Investigation by ProPublica and the Center for Public Integrity has found that the process of discharging the loans of disabled borrowers is broken.

Scott Creighton of Tampa, Fla., is having his Social Security disability checks garnished by the Education Department to pay down his debt on student loans. Seriously disabled borrowers are entitled to get federal student loans forgiven, but the program for deciding whether they qualify is opaque, dysfunctional and redundant. (Brian Blanco/ProPublica)
By Sasha Chavkin, Cezary Podkul, Jeannette Neumann, and Ben Protess, ProPublica
This article is a collaboration among ProPublica and the Center for Public Integrity, which are independent nonprofit investigative newsrooms; and the Stabile Center for Investigative Journalism, at Columbia University.
It was co-published with the Chronicle of Higher Education.
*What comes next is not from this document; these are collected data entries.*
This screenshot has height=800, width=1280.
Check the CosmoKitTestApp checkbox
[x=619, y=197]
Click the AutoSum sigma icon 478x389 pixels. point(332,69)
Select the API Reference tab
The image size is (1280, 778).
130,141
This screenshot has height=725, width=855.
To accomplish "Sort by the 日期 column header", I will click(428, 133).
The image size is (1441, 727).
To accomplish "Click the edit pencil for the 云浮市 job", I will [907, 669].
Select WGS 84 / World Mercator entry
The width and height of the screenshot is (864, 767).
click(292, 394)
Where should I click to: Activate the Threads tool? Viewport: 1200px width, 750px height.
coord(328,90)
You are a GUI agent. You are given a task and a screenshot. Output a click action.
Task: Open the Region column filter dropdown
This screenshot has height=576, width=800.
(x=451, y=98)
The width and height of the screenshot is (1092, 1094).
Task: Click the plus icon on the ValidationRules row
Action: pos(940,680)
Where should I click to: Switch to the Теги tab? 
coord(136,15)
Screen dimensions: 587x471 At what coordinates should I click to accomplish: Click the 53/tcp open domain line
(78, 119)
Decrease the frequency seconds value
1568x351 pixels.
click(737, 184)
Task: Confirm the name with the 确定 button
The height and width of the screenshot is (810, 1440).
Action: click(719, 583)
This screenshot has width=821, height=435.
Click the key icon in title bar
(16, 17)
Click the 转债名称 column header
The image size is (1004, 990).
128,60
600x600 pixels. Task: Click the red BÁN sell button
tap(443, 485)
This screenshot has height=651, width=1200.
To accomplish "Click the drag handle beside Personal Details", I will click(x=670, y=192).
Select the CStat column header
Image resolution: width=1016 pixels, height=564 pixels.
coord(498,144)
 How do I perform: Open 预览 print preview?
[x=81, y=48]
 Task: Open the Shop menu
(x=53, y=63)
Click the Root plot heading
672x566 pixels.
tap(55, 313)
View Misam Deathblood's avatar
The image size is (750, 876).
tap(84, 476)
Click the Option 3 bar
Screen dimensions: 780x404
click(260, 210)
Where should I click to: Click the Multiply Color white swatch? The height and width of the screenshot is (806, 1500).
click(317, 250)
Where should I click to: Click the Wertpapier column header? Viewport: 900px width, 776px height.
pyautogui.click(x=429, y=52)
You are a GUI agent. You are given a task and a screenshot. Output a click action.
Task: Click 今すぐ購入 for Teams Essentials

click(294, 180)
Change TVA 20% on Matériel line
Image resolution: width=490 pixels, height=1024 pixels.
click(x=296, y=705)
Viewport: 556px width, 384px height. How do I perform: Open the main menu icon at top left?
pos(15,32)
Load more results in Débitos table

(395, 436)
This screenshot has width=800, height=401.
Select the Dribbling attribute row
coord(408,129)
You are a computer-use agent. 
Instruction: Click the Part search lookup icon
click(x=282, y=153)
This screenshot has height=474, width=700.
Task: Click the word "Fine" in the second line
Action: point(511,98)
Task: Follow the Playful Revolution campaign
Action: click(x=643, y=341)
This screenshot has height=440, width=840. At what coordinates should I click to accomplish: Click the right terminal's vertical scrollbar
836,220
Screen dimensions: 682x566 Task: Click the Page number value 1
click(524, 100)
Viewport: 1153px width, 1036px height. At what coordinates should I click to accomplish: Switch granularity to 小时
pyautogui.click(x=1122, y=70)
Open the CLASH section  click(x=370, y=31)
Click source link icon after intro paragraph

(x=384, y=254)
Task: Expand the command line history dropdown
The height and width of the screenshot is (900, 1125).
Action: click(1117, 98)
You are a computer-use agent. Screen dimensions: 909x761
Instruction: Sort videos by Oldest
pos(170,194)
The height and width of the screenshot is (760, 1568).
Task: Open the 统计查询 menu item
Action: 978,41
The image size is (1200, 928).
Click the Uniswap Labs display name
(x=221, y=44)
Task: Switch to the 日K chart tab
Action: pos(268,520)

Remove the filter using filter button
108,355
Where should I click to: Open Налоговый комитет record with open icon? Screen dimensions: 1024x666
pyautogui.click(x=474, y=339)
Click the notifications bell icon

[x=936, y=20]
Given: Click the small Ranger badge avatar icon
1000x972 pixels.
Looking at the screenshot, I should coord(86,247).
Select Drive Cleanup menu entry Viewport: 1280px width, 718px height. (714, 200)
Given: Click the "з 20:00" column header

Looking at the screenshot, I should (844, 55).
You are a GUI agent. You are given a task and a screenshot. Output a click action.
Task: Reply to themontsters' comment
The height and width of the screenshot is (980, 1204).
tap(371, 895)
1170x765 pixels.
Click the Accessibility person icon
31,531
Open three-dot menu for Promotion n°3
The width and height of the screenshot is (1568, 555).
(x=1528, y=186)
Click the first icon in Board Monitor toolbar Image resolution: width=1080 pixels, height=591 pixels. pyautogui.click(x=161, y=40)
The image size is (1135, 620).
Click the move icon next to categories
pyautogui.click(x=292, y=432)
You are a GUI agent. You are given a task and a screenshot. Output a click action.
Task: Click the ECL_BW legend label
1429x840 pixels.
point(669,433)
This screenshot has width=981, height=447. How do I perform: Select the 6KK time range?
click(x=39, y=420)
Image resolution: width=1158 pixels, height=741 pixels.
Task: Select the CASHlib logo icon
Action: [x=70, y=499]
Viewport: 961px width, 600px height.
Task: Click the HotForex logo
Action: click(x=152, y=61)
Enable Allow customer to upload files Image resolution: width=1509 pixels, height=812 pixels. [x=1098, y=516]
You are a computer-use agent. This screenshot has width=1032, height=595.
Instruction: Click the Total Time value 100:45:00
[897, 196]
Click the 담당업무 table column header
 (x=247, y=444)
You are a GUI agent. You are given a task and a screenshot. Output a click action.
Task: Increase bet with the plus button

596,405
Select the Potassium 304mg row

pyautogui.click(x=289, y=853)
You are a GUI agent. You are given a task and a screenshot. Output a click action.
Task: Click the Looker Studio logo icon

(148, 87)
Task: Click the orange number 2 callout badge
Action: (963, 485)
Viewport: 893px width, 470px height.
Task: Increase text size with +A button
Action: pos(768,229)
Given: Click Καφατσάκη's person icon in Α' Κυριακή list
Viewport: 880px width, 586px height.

Tina Brooks can’t sit or stand for more than half an hour before the pain in her lower back becomes intolerable. She suffers severe headaches and memory loss, and she has lost most of the vision in her left eye. Five doctors and a judge from the Social Security Administration have all determined that she is fully disabled and unable to work.
A former police officer and mother of two, Brooks fractured a vertebra in her back, damaged three others in her neck, and suffered a concussion when she fell 15 feet down a steep rock quarry while training for bicycle patrol.